This notebook performs market segmentation using K-means clustering, PCA, and autoencoder methods on sales data.
- Pandas
- Numpy
- Seaborn
- Matplotlib.pyplot
- Tensorflow.keras
- Sklearn.preprocessing
- Sklearn.cluster
- Sklearn.decomposition
- Sklearn.metrics
- Plotly.express
- Plotly.graph_objects
Data Source : Kaggle
The notebook performs simple data cleaning by dropping null columns and converting the ORDERDATE column to datetime format.
The notebook performs the following steps for Exploratory Data Analysis:
- Performing One Hot encoding to all categorical columns.
- Grouping data by order date to perform further analysis.
- Calculating Correlation Matrix.
- Plotting distplots.
- Visualizing the relationship between variables using pairplots.
The notebook performs market segmentation using the following steps:
- Fit K-means Clustering Model
- Scale the data.
- Find the optimal number of clusters using the elbow method.
- Fit the K-means clustering model using the optimal number clusters (k).
- Apply Principle Component Analysis
- Visualize the results.
- Perform Dimensionality Reduction using the Autoencoder
- Create an autoencoder model using Keras API.
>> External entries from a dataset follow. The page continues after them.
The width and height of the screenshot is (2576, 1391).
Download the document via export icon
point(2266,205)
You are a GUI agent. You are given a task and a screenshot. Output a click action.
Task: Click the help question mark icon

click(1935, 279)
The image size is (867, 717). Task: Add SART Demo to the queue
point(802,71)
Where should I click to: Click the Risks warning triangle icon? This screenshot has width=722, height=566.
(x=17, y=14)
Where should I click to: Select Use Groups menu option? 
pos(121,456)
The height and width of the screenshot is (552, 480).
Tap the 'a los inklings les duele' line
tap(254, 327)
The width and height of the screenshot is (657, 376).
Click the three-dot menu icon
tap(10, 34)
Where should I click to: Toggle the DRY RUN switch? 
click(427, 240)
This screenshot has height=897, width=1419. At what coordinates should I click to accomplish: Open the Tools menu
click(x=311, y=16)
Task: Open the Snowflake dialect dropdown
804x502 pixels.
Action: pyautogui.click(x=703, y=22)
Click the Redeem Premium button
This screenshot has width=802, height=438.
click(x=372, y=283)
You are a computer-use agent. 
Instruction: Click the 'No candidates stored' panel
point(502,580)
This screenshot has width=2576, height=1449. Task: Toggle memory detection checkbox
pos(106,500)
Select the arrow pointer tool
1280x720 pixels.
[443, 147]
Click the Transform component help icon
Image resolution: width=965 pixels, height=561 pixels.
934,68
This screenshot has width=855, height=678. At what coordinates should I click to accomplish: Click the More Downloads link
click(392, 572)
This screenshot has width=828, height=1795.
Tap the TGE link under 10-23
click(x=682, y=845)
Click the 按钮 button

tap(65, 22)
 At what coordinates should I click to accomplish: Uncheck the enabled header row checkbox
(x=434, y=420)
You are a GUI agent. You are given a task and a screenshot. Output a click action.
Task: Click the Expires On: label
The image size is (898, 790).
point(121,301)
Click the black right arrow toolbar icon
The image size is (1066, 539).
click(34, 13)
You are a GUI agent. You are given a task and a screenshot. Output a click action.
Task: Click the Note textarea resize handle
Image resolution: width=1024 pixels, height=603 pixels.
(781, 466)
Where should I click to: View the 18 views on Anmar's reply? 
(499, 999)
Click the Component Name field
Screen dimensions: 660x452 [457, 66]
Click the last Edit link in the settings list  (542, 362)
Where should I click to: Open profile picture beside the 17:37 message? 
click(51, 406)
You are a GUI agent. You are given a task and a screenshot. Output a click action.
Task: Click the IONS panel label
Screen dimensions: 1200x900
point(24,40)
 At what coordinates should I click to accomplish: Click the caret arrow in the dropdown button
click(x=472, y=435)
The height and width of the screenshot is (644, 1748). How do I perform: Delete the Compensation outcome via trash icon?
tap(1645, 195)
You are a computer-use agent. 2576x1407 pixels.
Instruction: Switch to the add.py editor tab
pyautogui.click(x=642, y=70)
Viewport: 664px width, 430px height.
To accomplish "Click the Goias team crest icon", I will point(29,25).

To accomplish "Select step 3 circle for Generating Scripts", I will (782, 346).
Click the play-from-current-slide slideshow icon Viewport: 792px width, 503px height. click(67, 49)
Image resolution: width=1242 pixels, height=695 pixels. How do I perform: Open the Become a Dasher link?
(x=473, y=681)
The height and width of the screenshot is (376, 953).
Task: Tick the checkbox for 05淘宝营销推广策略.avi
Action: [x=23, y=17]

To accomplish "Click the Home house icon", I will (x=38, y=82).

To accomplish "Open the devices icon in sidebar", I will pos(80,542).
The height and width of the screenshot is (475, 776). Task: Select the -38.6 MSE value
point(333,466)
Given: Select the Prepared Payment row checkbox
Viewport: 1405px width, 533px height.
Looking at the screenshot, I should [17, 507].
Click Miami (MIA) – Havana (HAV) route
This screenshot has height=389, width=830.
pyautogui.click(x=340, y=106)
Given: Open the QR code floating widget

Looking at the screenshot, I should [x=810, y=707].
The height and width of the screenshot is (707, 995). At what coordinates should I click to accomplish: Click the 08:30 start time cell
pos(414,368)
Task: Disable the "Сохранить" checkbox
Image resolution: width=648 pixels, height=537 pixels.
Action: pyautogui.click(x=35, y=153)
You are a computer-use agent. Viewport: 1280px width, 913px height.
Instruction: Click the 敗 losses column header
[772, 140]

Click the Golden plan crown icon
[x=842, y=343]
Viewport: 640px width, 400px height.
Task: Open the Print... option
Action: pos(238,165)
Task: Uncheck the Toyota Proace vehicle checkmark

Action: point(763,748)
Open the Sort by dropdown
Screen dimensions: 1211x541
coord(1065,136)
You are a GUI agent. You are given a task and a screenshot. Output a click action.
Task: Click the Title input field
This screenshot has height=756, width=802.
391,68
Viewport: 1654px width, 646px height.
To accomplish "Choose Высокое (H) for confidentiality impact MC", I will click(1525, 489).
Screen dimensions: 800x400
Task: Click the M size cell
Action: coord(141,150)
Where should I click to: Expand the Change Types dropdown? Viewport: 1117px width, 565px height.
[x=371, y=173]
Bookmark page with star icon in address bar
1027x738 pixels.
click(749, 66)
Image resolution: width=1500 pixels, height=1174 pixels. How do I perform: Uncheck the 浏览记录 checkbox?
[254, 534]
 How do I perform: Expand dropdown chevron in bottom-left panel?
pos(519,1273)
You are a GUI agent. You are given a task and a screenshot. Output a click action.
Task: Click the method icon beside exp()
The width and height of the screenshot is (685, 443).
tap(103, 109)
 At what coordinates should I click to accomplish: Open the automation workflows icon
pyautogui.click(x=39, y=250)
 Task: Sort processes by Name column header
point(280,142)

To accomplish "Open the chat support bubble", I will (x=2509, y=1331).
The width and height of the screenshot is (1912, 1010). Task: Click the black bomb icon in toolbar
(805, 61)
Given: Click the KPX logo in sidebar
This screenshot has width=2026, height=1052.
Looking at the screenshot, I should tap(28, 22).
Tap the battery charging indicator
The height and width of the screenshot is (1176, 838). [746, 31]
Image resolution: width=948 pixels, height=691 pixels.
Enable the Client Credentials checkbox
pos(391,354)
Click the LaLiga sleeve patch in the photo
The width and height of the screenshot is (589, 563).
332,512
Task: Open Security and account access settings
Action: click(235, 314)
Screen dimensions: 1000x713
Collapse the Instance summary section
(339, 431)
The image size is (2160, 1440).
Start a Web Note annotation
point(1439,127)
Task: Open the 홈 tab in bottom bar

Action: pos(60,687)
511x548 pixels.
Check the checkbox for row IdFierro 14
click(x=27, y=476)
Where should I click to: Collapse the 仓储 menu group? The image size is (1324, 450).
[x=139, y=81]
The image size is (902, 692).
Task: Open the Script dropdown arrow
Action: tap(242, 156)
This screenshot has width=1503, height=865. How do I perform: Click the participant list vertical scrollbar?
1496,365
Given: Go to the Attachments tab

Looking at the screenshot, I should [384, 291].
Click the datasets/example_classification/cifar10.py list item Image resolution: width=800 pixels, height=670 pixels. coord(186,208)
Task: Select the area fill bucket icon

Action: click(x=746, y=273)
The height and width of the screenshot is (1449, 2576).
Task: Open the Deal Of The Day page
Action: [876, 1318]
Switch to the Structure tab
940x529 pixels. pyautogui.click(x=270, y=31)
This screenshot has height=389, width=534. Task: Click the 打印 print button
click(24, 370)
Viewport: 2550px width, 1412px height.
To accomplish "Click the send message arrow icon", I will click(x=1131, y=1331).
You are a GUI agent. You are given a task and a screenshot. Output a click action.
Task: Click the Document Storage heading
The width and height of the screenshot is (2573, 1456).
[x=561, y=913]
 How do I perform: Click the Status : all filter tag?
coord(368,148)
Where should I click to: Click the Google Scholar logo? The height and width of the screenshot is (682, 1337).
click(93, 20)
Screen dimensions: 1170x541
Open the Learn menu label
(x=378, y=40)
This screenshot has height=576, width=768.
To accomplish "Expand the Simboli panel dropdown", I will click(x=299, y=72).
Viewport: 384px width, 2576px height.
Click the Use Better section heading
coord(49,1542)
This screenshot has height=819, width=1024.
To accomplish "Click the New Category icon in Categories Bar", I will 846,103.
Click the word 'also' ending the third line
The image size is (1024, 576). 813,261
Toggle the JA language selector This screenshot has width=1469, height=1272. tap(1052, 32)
- Fit and train the autoencoder model.
- Use the bottleneck layer (after down-scaling layers and before up-scaling layers) to encode the sales dataframe.
- Use the elbow method to find the optimal number of clusters.
- Fit the encoded sales dataframe using K-means clustering model with the optimal number of clusters.
- Apply Principle Component Analysis and visualize the results.